Hemodialysis is generally reserved for specific toxins that must be both potentially life threatening and amenable to removal by this method (see T§b.Je.151-4). A semipermiable membrane is used to create a concentration gradient to filter out toxins. The benefits include the ability to remove toxins that are already absorbed from the gut lumen, removal of substances that do not adhere to activated charcoal, and the ability to remove both the parent compound and the active toxic metabolites. Hemodialysis is much less effective where the toxin ingested has a large volume of distribution (>1 L/kg), has a large molecular weight (more than 500 Da), or is highly protein bound.

Hemodialysis is rarely absolutely contraindicated, but relative contraindications include hemodynamic instability, very small children, patients with poor vascular access or profound bleeding diatheses. Risks of hemodialysis are typically minimal in experienced centers, but they include large fluid shifts, electrolyte imbalances, infection and bleeding at the catheter site, and intracranial hemorrhage.
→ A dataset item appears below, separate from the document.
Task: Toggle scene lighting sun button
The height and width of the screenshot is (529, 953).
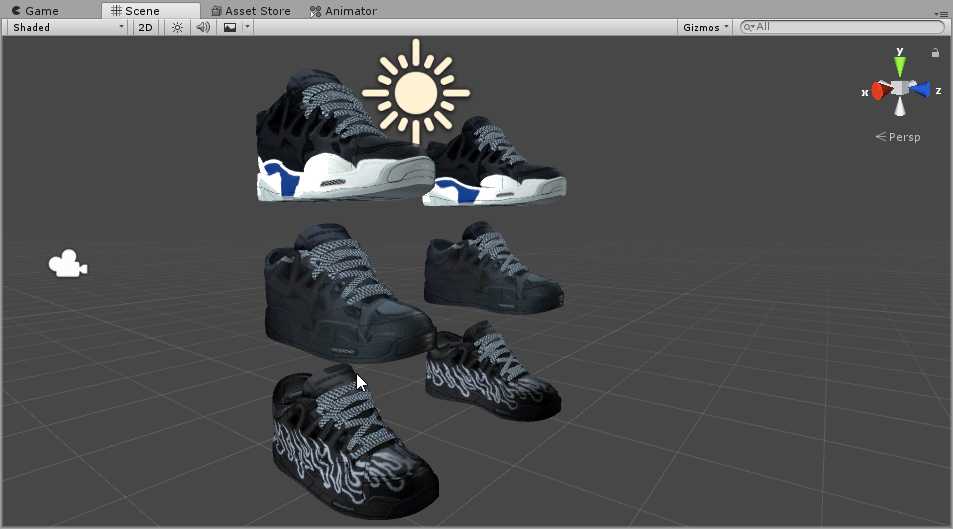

Hemoperfusion, which is also used for decontamination of a patient's systemic circulation, involves placing a filter filled with activated charcoal into the circuit of the hemodialysis machine. This filtration alleviates the constraints of protein binding and molecular size, both of which limit the utility of hemodialysis. Toxins that can be removed by this method must adsorb well to activated charcoal and have a small volume of distribution. In practice, it is only commonly recommended for theophylline overdoses.